### What needs to be done
The complete data, repeated exactly, should form your response.

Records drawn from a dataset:
----------------
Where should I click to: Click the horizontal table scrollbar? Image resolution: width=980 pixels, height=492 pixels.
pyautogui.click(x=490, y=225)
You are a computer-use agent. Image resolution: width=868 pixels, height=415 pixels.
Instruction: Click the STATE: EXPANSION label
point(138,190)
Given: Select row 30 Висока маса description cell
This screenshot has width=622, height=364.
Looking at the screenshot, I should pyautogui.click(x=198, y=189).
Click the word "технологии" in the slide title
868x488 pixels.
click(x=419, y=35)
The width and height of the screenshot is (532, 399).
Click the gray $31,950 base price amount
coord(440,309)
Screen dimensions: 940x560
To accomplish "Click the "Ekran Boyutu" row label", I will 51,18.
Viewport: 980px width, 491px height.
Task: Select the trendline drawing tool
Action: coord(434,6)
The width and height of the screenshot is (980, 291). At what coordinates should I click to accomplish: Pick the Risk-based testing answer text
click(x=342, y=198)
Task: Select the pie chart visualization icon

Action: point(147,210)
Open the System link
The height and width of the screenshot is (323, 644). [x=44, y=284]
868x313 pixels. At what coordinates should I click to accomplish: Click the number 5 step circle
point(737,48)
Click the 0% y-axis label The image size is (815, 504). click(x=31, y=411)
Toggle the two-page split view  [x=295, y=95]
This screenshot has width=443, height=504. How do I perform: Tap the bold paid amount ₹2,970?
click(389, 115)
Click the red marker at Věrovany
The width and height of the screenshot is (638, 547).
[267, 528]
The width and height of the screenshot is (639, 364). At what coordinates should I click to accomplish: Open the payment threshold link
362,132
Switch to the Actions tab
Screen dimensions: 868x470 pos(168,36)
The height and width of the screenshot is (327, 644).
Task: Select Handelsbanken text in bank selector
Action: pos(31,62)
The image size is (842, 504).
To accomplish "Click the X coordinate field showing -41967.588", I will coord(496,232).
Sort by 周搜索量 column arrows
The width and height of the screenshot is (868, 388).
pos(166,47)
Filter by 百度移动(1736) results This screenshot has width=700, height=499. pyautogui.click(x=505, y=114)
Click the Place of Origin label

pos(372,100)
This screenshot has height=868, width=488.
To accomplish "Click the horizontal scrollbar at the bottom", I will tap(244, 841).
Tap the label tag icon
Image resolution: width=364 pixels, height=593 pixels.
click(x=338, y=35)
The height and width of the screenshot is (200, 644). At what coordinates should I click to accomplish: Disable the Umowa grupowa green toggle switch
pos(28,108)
----------------
### Final answer
Where should I click to: Click the horizontal table scrollbar? Image resolution: width=980 pixels, height=492 pixels.
pyautogui.click(x=490, y=225)
You are a computer-use agent. Image resolution: width=868 pixels, height=415 pixels.
Instruction: Click the STATE: EXPANSION label
point(138,190)
Given: Select row 30 Висока маса description cell
This screenshot has width=622, height=364.
Looking at the screenshot, I should pyautogui.click(x=198, y=189).
Click the word "технологии" in the slide title
868x488 pixels.
click(x=419, y=35)
The width and height of the screenshot is (532, 399).
Click the gray $31,950 base price amount
coord(440,309)
Screen dimensions: 940x560
To accomplish "Click the "Ekran Boyutu" row label", I will 51,18.
Viewport: 980px width, 491px height.
Task: Select the trendline drawing tool
Action: coord(434,6)
The width and height of the screenshot is (980, 291). At what coordinates should I click to accomplish: Pick the Risk-based testing answer text
click(x=342, y=198)
Task: Select the pie chart visualization icon

Action: point(147,210)
Open the System link
The height and width of the screenshot is (323, 644). [x=44, y=284]
868x313 pixels. At what coordinates should I click to accomplish: Click the number 5 step circle
point(737,48)
Click the 0% y-axis label The image size is (815, 504). click(x=31, y=411)
Toggle the two-page split view  [x=295, y=95]
This screenshot has width=443, height=504. How do I perform: Tap the bold paid amount ₹2,970?
click(389, 115)
Click the red marker at Věrovany
The width and height of the screenshot is (638, 547).
[267, 528]
The width and height of the screenshot is (639, 364). At what coordinates should I click to accomplish: Open the payment threshold link
362,132
Switch to the Actions tab
Screen dimensions: 868x470 pos(168,36)
The height and width of the screenshot is (327, 644).
Task: Select Handelsbanken text in bank selector
Action: pos(31,62)
The image size is (842, 504).
To accomplish "Click the X coordinate field showing -41967.588", I will coord(496,232).
Sort by 周搜索量 column arrows
The width and height of the screenshot is (868, 388).
pos(166,47)
Filter by 百度移动(1736) results This screenshot has width=700, height=499. pyautogui.click(x=505, y=114)
Click the Place of Origin label

pos(372,100)
This screenshot has height=868, width=488.
To accomplish "Click the horizontal scrollbar at the bottom", I will tap(244, 841).
Tap the label tag icon
Image resolution: width=364 pixels, height=593 pixels.
click(x=338, y=35)
The height and width of the screenshot is (200, 644). At what coordinates should I click to accomplish: Disable the Umowa grupowa green toggle switch
pos(28,108)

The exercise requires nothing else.